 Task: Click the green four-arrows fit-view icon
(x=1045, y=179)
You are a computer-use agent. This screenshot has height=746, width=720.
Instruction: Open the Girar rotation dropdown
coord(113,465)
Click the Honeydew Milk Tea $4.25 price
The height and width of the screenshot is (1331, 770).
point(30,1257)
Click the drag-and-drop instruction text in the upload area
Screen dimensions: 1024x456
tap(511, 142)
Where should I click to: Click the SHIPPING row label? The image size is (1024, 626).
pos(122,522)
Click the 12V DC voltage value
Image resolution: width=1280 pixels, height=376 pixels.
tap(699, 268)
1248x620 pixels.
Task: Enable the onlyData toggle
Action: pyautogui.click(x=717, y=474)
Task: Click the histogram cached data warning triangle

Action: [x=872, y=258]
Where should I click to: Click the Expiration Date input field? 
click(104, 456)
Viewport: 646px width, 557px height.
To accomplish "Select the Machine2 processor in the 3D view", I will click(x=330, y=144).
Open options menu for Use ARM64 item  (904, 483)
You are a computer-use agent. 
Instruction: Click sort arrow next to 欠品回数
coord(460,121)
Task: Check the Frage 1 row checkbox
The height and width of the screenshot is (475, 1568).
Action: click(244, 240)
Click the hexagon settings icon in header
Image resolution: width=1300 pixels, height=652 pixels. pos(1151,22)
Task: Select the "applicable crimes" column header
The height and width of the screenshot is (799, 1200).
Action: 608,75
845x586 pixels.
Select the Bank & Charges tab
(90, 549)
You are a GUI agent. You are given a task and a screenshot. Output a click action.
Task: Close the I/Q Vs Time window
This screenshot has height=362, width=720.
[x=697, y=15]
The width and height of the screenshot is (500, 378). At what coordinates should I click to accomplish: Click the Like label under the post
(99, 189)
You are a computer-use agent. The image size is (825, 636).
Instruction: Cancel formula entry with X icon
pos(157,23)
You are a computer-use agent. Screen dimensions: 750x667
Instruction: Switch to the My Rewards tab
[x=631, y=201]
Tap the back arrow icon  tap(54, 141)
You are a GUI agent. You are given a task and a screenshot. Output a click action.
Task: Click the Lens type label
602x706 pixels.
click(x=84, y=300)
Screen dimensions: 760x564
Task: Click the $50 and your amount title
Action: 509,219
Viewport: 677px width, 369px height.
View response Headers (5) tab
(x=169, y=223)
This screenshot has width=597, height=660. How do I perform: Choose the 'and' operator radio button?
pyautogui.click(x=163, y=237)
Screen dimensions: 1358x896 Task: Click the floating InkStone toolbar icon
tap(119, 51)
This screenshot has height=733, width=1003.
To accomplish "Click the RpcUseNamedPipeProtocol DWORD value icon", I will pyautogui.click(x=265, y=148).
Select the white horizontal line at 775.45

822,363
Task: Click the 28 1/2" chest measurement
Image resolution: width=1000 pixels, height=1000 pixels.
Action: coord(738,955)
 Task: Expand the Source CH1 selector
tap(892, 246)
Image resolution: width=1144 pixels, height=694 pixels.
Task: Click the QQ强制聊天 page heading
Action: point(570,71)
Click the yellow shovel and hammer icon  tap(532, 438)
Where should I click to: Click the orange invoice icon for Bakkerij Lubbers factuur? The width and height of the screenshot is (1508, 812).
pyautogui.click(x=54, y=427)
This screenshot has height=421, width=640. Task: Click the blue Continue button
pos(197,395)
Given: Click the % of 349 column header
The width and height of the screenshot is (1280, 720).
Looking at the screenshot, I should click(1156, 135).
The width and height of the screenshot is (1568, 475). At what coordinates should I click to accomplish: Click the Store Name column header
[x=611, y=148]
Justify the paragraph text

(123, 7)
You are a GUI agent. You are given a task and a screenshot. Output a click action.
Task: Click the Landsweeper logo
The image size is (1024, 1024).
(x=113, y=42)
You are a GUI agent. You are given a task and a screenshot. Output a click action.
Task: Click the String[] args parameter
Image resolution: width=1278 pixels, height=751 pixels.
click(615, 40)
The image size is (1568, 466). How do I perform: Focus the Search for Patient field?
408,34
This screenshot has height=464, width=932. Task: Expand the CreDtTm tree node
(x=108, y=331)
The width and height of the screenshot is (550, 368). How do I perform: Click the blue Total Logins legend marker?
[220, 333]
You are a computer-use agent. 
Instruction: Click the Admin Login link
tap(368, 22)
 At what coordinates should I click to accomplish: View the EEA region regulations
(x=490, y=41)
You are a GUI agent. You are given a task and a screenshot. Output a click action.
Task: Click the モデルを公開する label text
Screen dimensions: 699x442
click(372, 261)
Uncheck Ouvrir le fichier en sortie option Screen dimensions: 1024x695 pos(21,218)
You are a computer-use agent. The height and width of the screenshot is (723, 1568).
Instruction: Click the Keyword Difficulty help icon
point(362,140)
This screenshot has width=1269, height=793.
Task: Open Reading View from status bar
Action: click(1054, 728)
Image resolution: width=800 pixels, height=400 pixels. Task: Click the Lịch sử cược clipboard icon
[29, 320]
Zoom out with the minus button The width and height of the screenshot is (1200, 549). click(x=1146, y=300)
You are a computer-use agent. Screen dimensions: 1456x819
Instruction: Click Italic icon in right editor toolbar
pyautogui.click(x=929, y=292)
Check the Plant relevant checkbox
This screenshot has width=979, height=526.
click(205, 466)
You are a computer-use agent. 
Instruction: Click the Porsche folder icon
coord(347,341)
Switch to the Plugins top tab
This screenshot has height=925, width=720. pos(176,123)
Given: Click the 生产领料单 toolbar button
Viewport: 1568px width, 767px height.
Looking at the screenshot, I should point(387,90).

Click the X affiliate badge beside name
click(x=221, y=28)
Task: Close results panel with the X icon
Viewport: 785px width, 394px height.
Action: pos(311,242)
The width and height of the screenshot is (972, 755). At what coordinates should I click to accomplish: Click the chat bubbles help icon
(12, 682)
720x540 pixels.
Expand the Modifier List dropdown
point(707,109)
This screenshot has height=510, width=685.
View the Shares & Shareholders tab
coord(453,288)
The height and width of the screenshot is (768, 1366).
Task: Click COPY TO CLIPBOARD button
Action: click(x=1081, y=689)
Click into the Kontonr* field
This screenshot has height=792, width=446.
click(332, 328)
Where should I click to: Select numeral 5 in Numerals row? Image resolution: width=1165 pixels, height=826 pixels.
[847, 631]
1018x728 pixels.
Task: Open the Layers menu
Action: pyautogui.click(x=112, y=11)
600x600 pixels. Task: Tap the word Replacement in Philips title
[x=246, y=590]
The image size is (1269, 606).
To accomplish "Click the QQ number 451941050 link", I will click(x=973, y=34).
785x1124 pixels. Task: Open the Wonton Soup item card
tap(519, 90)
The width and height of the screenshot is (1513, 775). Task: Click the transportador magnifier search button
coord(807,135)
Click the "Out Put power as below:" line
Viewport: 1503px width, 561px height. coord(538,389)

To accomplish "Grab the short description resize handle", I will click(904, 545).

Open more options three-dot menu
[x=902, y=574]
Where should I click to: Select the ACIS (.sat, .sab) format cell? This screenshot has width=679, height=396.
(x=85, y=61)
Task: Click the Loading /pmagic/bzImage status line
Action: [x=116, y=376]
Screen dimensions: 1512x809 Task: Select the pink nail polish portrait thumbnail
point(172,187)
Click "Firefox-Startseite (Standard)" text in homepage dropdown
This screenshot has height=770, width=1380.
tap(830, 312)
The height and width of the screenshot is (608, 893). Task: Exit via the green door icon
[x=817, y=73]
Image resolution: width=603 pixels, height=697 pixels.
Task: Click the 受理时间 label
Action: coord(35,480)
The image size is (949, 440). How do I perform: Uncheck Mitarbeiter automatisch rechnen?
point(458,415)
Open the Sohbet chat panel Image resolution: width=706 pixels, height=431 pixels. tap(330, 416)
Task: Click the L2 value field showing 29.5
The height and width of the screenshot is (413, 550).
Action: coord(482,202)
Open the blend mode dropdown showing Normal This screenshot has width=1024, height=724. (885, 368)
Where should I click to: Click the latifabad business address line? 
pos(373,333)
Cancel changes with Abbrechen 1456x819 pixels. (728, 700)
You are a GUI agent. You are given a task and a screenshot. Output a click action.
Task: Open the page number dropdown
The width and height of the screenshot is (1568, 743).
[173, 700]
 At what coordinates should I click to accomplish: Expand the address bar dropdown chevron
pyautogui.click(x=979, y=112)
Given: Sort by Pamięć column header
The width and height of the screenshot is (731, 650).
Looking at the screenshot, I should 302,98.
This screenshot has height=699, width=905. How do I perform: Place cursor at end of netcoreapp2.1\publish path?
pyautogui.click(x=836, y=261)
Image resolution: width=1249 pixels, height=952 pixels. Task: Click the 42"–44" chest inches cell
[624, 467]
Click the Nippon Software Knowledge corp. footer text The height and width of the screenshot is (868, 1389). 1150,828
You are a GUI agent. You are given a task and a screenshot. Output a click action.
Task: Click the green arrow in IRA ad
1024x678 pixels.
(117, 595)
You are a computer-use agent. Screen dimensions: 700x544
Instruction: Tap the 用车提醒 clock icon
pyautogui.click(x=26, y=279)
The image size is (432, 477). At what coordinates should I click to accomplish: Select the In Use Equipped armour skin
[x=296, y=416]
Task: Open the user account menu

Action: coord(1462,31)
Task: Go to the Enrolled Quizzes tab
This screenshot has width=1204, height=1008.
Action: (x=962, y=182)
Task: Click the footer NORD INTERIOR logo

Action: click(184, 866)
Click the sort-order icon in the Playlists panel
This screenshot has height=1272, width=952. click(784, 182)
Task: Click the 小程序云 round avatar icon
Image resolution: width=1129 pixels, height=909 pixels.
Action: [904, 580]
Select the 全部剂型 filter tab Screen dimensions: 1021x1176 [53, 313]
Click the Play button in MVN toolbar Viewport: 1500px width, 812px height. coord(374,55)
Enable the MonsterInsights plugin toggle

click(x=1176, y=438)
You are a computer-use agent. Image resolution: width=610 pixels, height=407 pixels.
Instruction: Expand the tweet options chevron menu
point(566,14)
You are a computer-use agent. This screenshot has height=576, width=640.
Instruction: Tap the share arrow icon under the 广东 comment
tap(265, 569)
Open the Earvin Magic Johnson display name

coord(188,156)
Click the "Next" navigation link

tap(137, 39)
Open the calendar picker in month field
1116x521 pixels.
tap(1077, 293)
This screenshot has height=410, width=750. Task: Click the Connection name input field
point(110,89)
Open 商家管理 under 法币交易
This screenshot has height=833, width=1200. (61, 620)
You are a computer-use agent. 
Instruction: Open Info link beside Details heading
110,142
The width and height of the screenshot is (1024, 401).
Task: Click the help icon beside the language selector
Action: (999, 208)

━━━━━━

Filter the records above and copy every line that contains the word "number".

◆ Expected answer:
To accomplish "Click the QQ number 451941050 link", I will click(x=973, y=34).
Task: Open the page number dropdown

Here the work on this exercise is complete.